A couple of weeks ago, on the first Sunday of Lent, I preached about a different way to look at this season. Instead of making it the Olympics of self-denial or religious practices, I invited us all to take it as an opportunity to lean deeper into our identity as beloved children of God, and to take on whatever habits or practices helped us experience that belovedness. (If you missed this sermon or want to rewatch, you can find it here.)

Well, now that we’re halfway through the six weeks of Lent, I’m back to ask:

How’s it going?

Did you take up the invitation? Did you find that some of the things you were doing regularly left you feeling…something short of beloved? Did you find that there are practices or relationships or just things you can do that helped you feel special and valued and cherished by God?

Or did you sink back into the ordinary way of doing things, centered entirely around the hustle and bustle, the demands of each day that don’t cease, and did you find yourself listening again to the drumbeat of our culture: more, more, more? Did you succumb to the lie that no matter what you do, or how much you accomplish, you’re never enough?

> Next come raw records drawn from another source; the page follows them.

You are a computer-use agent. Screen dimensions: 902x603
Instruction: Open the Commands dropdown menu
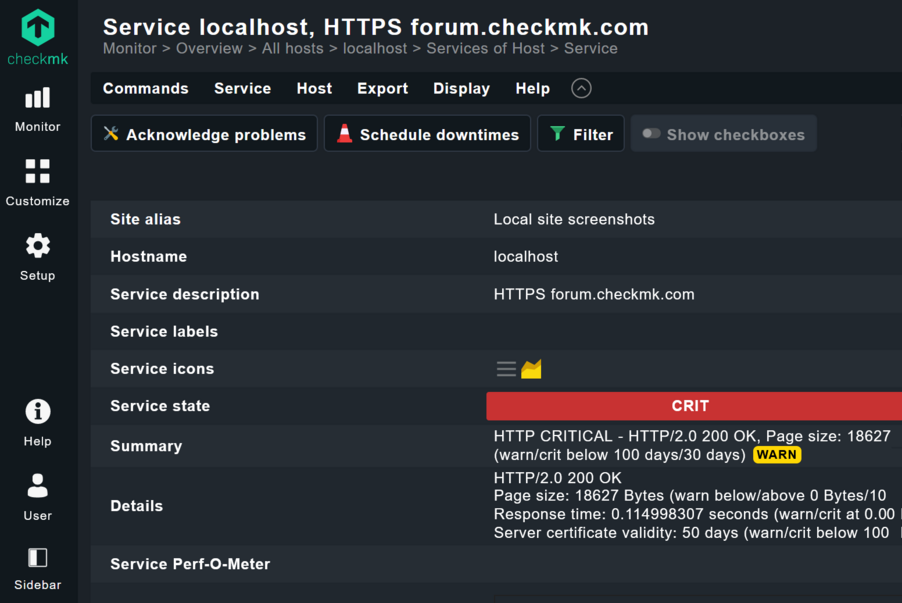145,88
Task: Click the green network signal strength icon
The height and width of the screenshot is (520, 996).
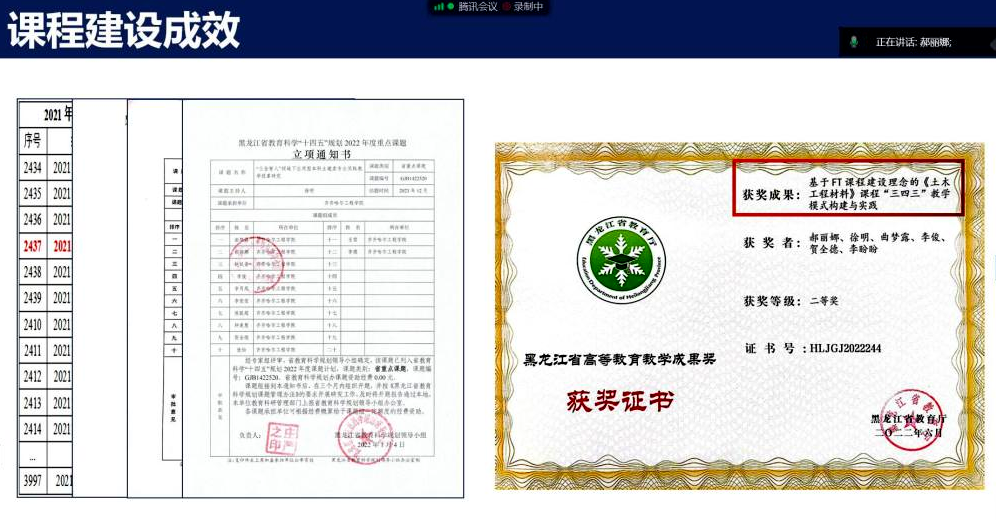Action: 438,7
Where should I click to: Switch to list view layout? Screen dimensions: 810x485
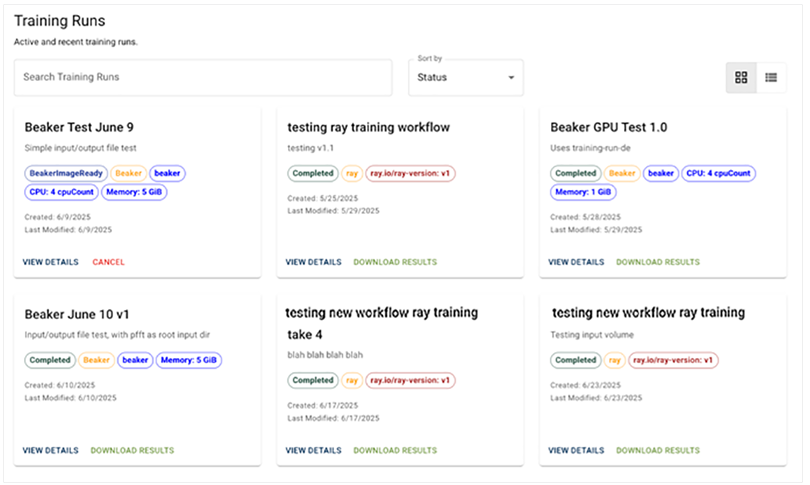point(771,77)
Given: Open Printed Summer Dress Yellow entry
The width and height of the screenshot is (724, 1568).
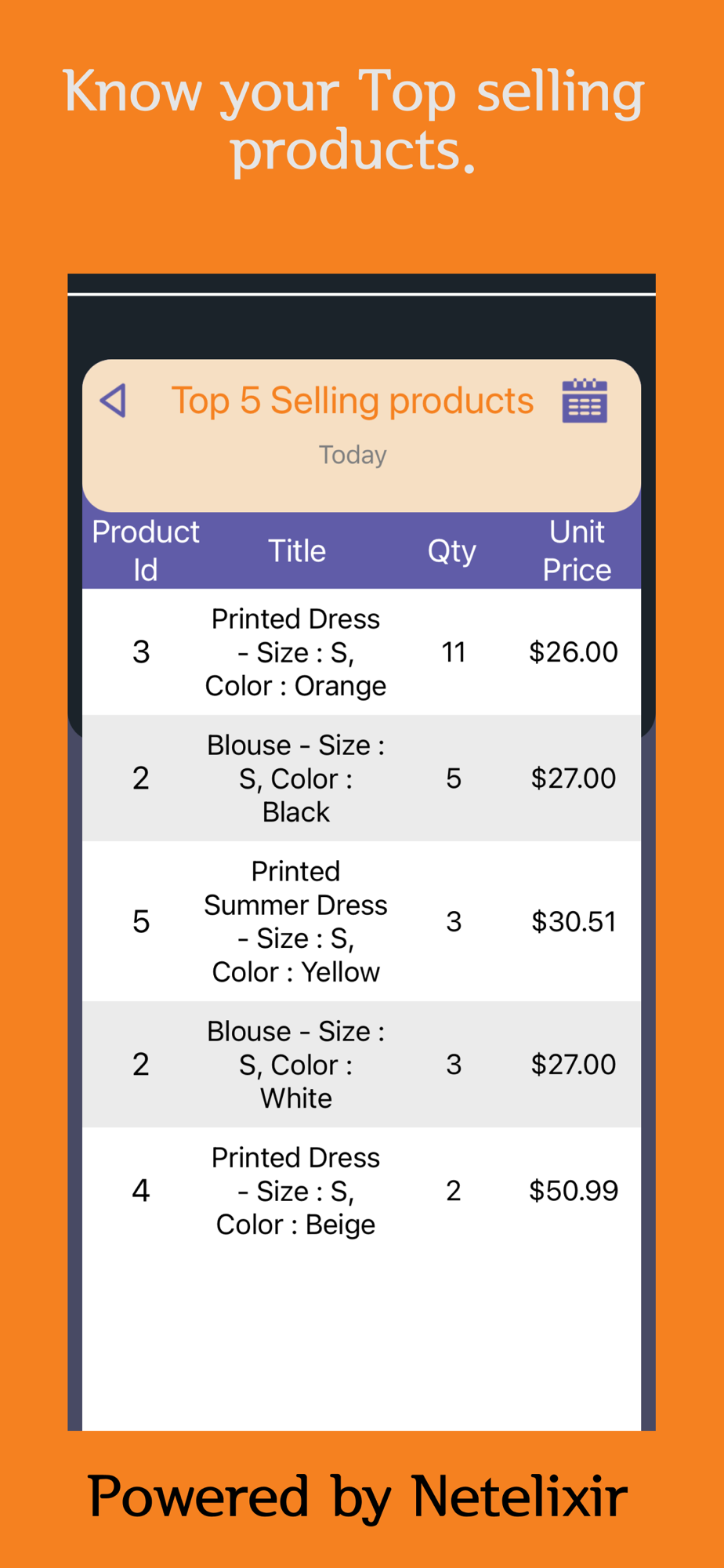Looking at the screenshot, I should click(x=296, y=921).
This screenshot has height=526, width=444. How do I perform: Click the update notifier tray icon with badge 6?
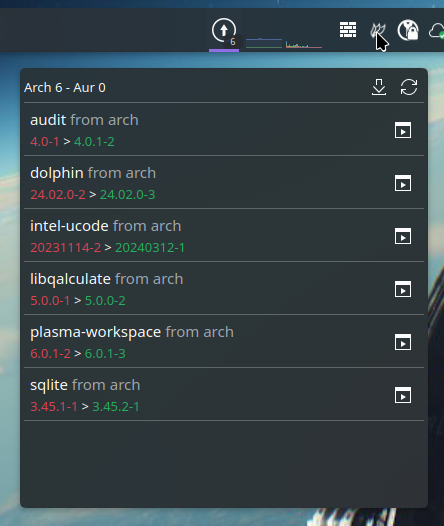point(224,31)
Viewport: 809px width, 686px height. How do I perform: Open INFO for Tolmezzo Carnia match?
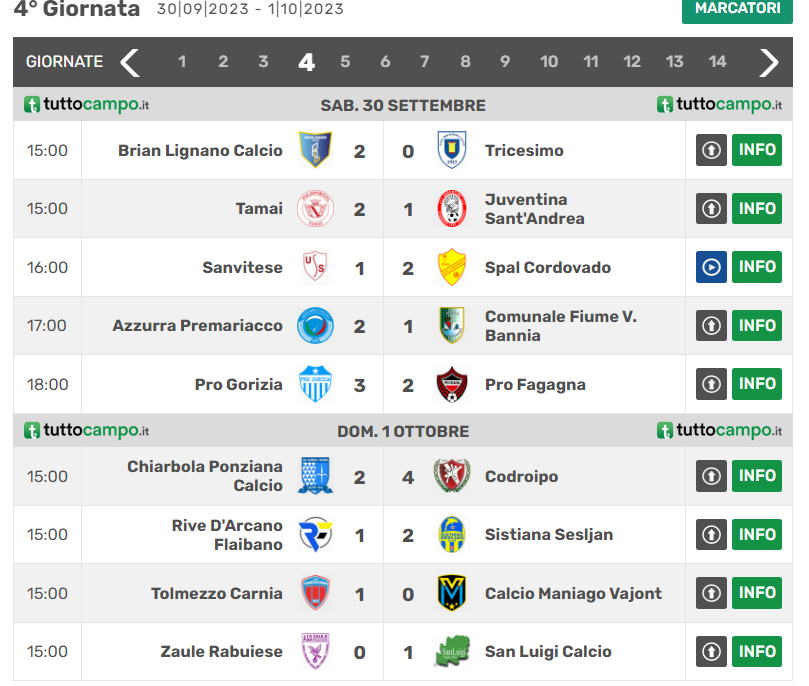click(757, 593)
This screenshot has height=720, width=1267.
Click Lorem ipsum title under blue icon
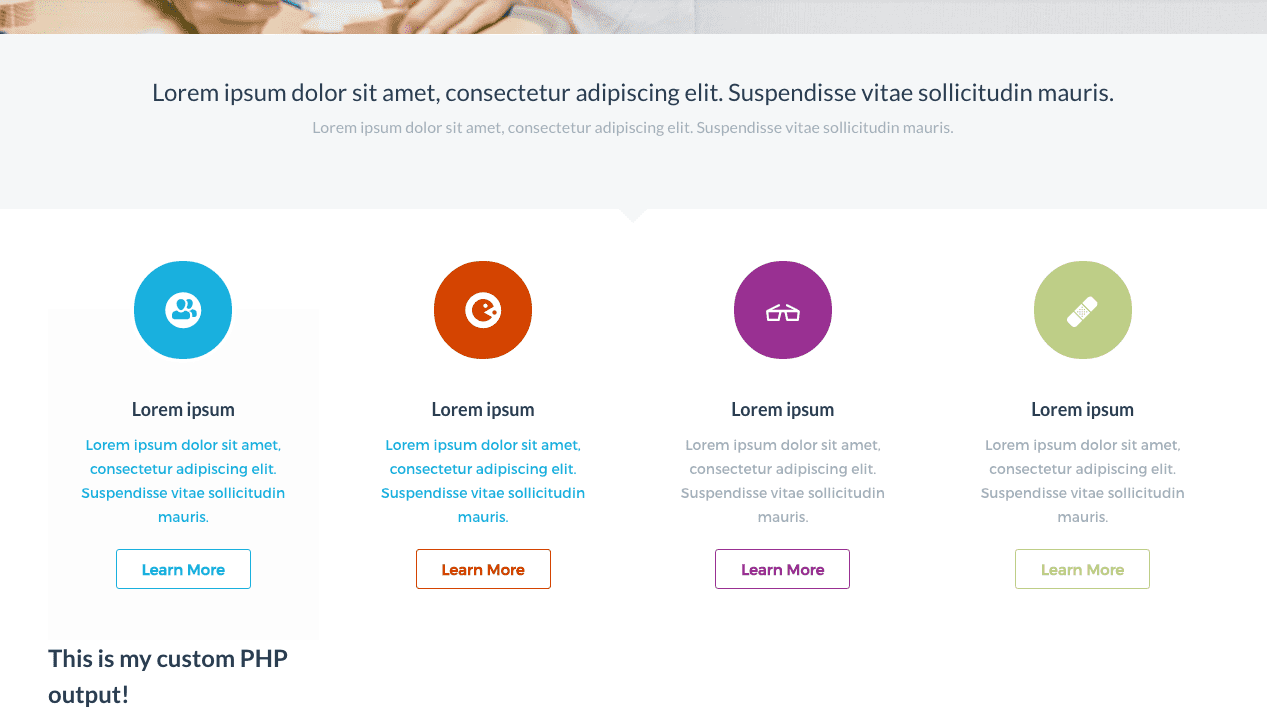183,409
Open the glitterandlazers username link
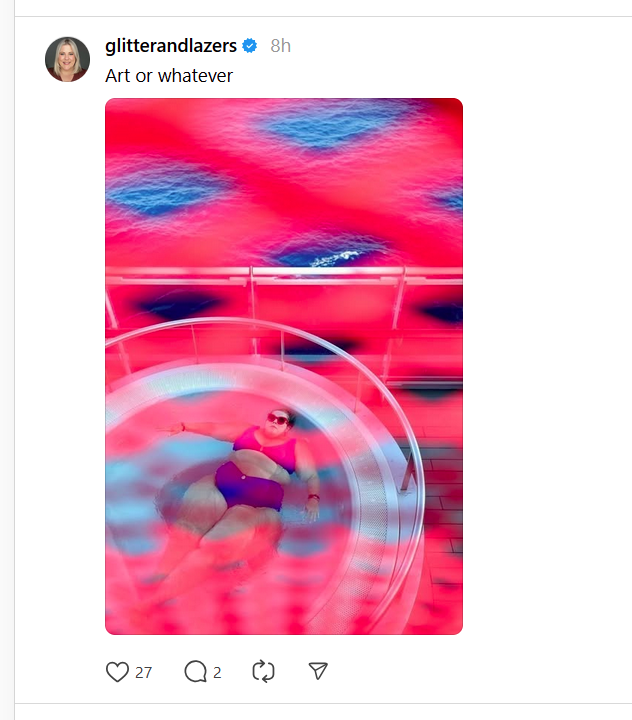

You would be forgiven, of course, if you did. I admit that I have already more than a few times. It’s hard, to swim upstream against the flow of all the messaging that we get every day from our phones, radios, tvs, and computers. There’s always something more to buy, some more pounds to drop, some more muscle to tone, some new clothing to wear, to ensure that you are enough. To ensure that you are loved.

So says the world.

But the message of scripture, and I think especially the Lenten desert story, is that despite all these messages saying if you are God’s beloved child, planting a seed of doubt, the truth is: you are. Forever and always. No matter what.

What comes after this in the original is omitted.